── Records supplied

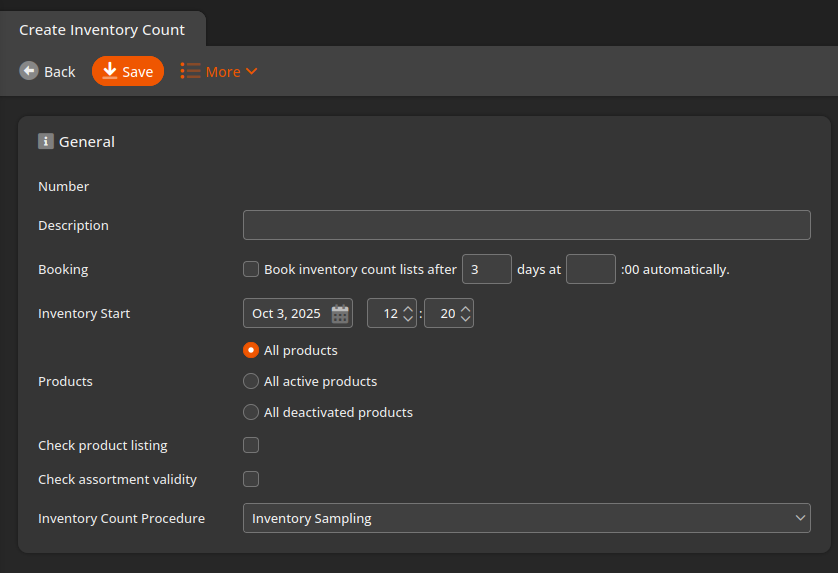Tick the Check product listing checkbox
The image size is (838, 573).
pyautogui.click(x=251, y=445)
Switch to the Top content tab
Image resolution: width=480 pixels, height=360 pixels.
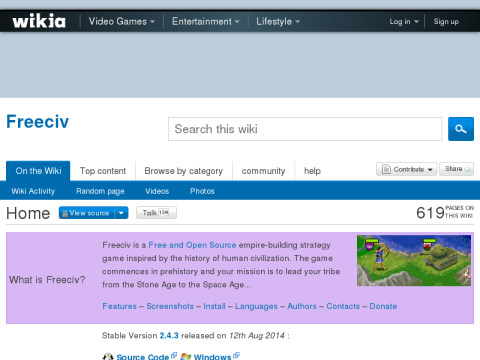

────

### The task
All that is needed is the lines from the line holding "Switch to the Top content tab" to the final line of the listing above, repeated exactly, pictures excluded.

### Expected answer
Switch to the Top content tab
Image resolution: width=480 pixels, height=360 pixels.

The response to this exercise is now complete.